Many people who apply to Sloan will have certain characteristics
Majored/work in STEM, finance or consulting
From places where Sloan alumni tend to end up 
Deeply concerned with school rankings/going to an M7 school 
As a result of 1 and 2, probably not women or people of color
The student body will look like the applicant pool
The student body will reinforce stereotypes that create “outgroups” that prevent talented people from applying
What can Sloan do?
Rely on top 5 ranking; highlight non-quant aspects of the degree program - MIT’s rankings (both graduate and undergraduate) would definitely be a strong factor for a portion of MBA applicants who care about going to a good school.
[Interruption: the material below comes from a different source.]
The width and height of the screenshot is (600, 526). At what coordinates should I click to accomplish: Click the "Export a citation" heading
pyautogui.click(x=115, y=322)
If Sloan chooses to keep MIT in the branding, they must also highlight Sloan’s ranking and attract non-quants by highlighting departments and degree programs that are not viewed as being quantitative.  To execute this strategy, Sloan must relentlessly focus on being a top ranked school (which could be problematic for a number of reasons) and building marketing campaigns centered around its MBA students who are not doing quantitative research.
Remove associations with MIT - removing MIT from MIT Sloan would be risky; MIT has strong brand associations (e.g. Wicked Smaaht) that positively benefit Sloanies. However, removing MIT from Sloan’s branding could allow it to break the institutional inertia that closely links Sloan to MIT. This would be incredibly difficult, as the methodology of teaching is partly derived from its relationship with MIT
Create strategic outreach for people who don’t fit into the “ingroups” listed above - To break the idea of being in an “outgroup”, MIT Sloan could increase targeting of select groups of people who do not fit the stereotype of a person who’d naturally apply to Sloan. Other schools (e.g. those who participate in Consortium) have a natural advantage, so Sloan could also join Consortium.